If there was an annotation which said "assume that this method mutates" (perhaps __attribute__((mutates_object())), kind of the opposite of const), then I could at least annotate the methods that I knew should have this treatment (like basic setters).

In a world like this, a top level flag could be passed that implicitly applied the attribute to all methods for those who would be willing to tolerate the consequences, but I think that my use cases would be satisfied with just an attribute that I could use to opt-in to the behavior.

delesley commented 1 month ago

johngro -- that's not a bad suggestion, it shouldn't break anything, and it wouldn't be hard to implement. Unfortunately, it would mean adding a huge number of "mutator" annotations throughout your code base to get any benefit, which is likely prohibitive for most users, especially since those annotations will not be on classes in the C++ standard library...

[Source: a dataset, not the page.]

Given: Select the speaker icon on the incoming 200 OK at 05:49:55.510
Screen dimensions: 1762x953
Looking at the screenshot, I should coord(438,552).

BTW, there's still a FIXME in the comment on handleCall() which discusses this issue... :-)

ilya-biryukov commented 1 month ago

I agree that annotating the function as "mutating" is definitely a feature we could have and it doesn't hurt anyone if we have it (except for the added complexity to the code, but my intuition here is that it should be minimal).

However, +1 to @delesley's comments about the scalability of this approach. The reason we would like to have something that "works by default" is to cover big chunks of the codebase by annotating the mutex objects and without relying on people to write those annotations. We would rather go with opt-out annotation rather than opt-in.

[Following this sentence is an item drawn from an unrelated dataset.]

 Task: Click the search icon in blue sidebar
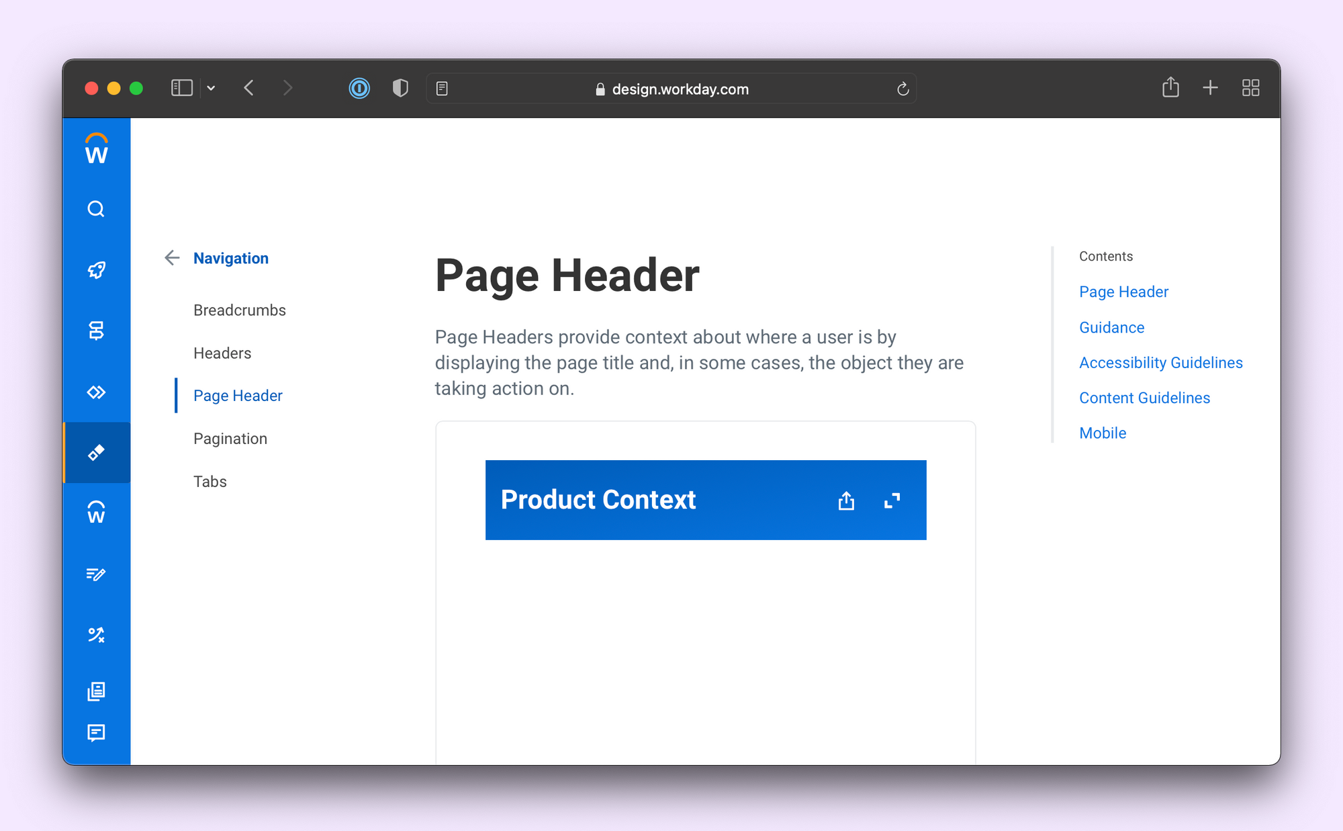click(96, 209)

aaronpuchert commented 2 weeks ago

We could also try enabling stricter checks under a separate warning flag. We already have -Wthread-safety-reference, and this might be -Wthread-safety-mutable-reference. The change itself shouldn't be hard, but someone should evaluate it on a real-world code base to see how many warnings they get and whether it's feasible to fix them.

This would be my favorite—if it works.

You could already try this with my old patch (assuming it still applies cleanly). This only covers function arguments, which should be a bit easier. I will also try it on our code. (Back when I posted the change we were still playing around with thread safety analysis, while now we're using it more widely.) Then we can also try adding checks for member functions.